This InputFormat allows decoupling the format of the data from the actual jobs. It implements isolation from the classloader and configuration perspective. It is intended as a better MultiInputFormat which allows reading a single input from multiple locations with different inputformats coming from separate isolated class loaders (child first class loading delegation) and configurations.
3 types of entities need to be configured. They are all identified by a unique name/id.
a library is defined by a list of jars on HDFS. Each library will create a classloader.
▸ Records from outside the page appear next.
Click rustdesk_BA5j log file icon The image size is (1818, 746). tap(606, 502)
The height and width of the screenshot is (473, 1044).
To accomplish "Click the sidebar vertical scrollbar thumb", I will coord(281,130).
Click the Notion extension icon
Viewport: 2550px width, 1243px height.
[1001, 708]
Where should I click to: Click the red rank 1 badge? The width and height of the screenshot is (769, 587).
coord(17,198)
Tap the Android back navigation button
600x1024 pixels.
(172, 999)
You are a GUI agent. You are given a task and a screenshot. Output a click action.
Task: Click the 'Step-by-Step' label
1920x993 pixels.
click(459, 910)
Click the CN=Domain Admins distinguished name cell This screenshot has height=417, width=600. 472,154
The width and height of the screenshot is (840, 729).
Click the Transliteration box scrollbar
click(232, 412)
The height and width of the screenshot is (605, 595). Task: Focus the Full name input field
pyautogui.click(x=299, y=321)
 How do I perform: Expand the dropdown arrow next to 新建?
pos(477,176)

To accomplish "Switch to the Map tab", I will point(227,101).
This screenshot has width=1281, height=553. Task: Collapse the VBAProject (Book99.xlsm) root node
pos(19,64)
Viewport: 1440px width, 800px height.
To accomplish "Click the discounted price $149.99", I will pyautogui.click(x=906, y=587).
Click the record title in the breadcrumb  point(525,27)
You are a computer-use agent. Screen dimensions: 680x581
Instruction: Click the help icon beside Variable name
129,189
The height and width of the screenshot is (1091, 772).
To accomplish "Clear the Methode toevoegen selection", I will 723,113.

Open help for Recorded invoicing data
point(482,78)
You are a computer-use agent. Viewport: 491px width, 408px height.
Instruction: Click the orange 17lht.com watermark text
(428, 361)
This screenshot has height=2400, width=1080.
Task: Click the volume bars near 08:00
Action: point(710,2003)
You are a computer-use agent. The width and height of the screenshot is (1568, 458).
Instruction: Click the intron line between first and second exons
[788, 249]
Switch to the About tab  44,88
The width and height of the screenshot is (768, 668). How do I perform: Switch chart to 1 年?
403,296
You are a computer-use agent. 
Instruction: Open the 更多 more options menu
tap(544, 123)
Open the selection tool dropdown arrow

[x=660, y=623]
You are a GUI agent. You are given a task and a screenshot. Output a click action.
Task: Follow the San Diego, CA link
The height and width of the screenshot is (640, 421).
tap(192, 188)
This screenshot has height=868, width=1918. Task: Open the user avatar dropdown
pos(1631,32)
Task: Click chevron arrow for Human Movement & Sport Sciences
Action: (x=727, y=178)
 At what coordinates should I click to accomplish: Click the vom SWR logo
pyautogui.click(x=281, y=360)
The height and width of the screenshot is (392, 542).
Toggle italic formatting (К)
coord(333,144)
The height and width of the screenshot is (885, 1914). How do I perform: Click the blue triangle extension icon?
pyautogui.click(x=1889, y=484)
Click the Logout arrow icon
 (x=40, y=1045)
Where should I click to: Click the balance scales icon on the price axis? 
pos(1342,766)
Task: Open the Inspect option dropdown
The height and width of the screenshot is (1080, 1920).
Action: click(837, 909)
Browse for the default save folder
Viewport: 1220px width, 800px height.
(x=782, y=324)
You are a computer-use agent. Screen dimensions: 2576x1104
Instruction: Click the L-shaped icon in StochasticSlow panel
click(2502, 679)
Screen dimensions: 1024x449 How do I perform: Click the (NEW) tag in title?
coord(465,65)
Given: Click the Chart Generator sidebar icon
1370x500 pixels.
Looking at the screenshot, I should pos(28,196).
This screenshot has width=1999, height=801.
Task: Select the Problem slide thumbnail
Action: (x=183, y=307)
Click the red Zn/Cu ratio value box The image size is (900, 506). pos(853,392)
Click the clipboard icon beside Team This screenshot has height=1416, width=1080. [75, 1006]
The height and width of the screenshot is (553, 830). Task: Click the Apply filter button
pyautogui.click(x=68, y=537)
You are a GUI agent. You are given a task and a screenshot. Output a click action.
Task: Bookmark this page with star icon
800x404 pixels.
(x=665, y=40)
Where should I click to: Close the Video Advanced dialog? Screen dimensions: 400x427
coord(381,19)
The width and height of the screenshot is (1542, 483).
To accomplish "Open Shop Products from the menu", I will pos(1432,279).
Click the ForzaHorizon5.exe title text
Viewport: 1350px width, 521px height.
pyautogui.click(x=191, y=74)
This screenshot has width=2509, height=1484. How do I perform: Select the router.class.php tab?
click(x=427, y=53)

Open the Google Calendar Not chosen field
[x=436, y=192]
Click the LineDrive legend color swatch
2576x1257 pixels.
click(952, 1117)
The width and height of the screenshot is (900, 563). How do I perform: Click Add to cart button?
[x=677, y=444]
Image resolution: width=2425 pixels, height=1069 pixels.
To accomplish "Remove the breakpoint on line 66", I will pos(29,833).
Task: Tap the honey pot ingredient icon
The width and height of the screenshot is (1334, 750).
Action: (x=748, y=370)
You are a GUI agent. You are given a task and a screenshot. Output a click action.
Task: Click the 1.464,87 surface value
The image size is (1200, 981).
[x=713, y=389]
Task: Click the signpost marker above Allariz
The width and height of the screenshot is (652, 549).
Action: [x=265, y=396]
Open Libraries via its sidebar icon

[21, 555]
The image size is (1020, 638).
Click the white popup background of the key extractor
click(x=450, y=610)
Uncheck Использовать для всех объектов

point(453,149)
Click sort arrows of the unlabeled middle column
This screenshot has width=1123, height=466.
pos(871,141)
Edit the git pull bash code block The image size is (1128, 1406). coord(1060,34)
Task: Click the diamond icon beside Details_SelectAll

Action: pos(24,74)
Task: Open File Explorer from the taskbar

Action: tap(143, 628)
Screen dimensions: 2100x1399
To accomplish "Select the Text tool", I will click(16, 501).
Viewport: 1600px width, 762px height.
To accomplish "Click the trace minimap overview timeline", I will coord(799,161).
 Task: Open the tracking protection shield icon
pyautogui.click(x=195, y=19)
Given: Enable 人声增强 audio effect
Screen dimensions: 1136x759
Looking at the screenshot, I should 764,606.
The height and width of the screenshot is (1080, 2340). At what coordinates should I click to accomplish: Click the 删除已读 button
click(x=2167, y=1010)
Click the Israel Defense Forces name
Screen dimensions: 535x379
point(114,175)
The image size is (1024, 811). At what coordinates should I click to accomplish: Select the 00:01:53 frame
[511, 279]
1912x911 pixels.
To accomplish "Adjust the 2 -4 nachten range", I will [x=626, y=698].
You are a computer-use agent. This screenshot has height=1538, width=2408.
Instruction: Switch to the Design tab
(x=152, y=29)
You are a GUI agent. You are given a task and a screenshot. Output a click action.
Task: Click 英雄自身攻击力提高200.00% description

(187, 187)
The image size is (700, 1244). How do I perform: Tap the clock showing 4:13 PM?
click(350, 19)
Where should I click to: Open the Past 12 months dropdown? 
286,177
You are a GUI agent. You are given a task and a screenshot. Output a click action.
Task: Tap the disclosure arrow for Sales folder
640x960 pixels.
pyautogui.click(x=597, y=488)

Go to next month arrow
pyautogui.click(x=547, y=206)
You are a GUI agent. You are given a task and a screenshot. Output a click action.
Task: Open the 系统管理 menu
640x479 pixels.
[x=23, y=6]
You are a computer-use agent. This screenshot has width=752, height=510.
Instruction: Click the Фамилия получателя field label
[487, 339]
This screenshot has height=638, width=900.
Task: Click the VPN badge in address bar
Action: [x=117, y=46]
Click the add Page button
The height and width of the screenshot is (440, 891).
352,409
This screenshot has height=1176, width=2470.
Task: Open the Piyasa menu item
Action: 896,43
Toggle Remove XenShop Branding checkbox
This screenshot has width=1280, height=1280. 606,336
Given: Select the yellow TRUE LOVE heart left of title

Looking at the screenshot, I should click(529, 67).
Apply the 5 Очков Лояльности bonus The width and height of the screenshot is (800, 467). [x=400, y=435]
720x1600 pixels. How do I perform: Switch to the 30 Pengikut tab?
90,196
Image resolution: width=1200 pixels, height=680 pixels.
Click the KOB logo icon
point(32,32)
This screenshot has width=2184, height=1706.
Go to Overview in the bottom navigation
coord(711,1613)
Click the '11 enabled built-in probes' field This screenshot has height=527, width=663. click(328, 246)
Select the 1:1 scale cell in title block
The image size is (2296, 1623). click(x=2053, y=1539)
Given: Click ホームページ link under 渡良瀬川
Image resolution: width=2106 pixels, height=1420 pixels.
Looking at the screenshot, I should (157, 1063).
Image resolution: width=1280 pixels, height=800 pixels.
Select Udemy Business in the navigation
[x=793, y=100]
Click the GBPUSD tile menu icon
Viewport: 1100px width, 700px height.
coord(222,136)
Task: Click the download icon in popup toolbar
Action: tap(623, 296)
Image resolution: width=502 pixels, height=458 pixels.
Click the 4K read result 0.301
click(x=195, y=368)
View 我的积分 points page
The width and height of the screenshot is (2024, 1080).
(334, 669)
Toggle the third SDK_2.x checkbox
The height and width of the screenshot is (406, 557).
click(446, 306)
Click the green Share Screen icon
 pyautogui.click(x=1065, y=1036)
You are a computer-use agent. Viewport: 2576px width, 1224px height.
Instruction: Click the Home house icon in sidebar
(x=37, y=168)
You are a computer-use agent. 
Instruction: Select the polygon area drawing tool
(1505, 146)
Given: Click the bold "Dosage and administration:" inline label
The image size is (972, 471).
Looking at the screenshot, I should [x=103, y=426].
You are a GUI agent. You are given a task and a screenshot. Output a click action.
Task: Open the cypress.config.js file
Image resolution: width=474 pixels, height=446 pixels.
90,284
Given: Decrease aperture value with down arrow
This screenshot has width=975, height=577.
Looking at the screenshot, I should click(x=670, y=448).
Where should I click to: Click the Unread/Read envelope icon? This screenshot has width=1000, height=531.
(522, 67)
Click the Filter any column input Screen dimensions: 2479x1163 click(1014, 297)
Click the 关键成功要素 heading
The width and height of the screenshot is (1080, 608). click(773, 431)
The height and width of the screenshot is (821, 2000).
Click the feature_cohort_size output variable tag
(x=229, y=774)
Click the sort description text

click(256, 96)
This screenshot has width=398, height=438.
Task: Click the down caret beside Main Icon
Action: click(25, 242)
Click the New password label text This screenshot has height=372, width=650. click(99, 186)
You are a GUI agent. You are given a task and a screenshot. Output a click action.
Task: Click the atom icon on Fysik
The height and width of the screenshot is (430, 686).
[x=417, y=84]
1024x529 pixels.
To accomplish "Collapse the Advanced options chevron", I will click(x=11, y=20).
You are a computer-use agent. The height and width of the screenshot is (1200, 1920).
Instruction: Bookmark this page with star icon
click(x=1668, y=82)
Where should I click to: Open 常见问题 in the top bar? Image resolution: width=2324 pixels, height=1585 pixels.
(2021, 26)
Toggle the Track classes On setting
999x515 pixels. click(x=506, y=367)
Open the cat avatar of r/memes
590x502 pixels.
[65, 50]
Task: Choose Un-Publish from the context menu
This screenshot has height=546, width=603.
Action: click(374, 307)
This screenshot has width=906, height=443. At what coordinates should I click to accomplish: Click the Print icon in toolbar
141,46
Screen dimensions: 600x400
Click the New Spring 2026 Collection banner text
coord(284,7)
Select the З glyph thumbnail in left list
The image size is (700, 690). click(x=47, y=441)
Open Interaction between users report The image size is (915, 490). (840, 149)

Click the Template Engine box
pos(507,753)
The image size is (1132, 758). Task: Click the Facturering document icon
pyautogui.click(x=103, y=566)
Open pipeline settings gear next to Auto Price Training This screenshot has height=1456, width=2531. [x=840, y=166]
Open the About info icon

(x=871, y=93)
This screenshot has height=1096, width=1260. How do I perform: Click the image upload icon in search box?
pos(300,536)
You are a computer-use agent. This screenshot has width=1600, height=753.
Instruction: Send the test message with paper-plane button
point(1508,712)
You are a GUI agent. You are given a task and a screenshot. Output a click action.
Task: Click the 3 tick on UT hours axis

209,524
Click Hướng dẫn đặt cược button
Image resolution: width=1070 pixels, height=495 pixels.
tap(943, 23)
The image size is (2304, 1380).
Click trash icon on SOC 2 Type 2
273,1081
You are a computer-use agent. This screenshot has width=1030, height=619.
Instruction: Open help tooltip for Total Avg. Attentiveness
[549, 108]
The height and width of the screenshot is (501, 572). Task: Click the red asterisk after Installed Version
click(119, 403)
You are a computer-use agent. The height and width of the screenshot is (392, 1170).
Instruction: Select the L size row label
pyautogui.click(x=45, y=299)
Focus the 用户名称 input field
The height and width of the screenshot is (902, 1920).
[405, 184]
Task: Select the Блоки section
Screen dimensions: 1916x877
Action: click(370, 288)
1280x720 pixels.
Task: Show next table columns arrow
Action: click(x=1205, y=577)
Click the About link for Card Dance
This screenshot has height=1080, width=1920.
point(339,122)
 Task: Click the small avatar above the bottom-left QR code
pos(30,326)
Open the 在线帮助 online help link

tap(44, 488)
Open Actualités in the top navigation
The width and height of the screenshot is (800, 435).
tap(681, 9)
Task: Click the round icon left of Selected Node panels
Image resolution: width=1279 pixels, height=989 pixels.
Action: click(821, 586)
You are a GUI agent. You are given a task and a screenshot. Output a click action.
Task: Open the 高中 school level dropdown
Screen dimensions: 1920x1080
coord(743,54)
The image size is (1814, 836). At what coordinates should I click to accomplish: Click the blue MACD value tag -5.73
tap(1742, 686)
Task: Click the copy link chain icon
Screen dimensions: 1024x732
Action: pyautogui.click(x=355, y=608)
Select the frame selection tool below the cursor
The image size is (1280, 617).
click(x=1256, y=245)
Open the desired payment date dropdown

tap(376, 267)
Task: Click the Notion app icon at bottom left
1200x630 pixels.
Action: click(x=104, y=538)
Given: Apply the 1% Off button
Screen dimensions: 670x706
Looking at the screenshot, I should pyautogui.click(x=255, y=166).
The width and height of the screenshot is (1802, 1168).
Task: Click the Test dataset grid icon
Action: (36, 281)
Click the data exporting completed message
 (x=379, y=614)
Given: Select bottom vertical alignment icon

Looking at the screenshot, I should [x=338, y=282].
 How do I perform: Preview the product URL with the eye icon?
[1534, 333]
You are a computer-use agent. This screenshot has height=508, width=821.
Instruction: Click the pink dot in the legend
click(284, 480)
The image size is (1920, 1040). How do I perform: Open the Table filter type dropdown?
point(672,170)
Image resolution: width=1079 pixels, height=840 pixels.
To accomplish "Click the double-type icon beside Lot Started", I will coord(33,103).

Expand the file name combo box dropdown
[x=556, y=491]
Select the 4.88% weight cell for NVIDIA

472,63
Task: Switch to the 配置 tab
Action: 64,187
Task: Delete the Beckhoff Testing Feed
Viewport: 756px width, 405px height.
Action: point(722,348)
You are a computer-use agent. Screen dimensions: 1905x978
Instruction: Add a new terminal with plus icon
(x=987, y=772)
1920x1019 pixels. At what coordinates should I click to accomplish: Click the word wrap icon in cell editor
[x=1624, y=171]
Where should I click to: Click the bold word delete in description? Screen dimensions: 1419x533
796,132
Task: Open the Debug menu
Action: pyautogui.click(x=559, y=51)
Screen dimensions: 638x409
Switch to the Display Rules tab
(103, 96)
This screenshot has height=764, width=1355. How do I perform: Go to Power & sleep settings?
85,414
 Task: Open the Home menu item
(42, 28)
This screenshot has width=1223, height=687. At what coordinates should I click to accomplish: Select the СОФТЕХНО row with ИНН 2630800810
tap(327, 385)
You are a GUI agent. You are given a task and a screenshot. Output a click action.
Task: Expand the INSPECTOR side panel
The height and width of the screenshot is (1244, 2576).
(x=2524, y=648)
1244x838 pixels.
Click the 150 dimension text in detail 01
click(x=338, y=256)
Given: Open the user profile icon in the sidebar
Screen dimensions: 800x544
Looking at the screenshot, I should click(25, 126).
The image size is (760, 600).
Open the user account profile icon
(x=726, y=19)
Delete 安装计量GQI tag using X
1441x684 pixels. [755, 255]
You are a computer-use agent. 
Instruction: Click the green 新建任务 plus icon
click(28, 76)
com.twitter.isolated.library.{library id}.paths={comma delimited list of jar paths on HDFS}
example:
com.twitter.isolated.library.parquet-lib.paths=hdfs:///libs/parquet-hadoop-bundle-1.4.3.jar
a Class is defined by a class name and (optionally) a library name and conf
com.twitter.isolated.class.{class definition id}.library={library ID}
com.twitter.isolated.class.{class definition id}.name={class name}
com.twitter.isolated.class.{class definition id}.conf.{key}={value}
if library is not defined, the current application class loader is used. Otherwise the library class loader is used.
examples:
com.twitter.isolated.class.parquet-inputformat.library=parquet-lib
com.twitter.isolated.class.parquet-inputformat.name=parquet.hadoop.ParquetInputFormat
com.twitter.isolated.class.parquet-inputformat.conf.parquet.read.support.class=parquet.hadoop.example.GroupReadSupport
com.twitter.isolated.class.text-inputformat.name=org.apache.hadoop.mapreduce.lib.input.TextInputFormat
a Spec is defined by a class definition and a conf.
com.twitter.isolated.spec.{spec id}.class={class definition id}
com.twitter.isolated.spec.{spec id}.conf.{key}={value}
example:
com.twitter.isolated.spec.0.class=parquet-inputformat
com.twitter.isolated.spec.0.conf.mapred.input.dir=/user/julien/myfile.parquet
com.twitter.isolated.spec.1.class=text-inputformat
com.twitter.isolated.spec.1.conf.mapred.input.dir=/user/julien/job_stats_by_day
com.twitter.isolated.spec.o.class=text-outputformat
com.twitter.isolated.spec.o.conf.mapred.output.dir=/user/julien/out
The specs defining the input.
com.twitter.isolated.inputspecs={comma delimited list of specs}
example:
com.twitter.isolated.inputspecs=0,1
The spec defining the output.
com.twitter.isolated.output={spec id}
example:
com.twitter.isolated.outputspec=o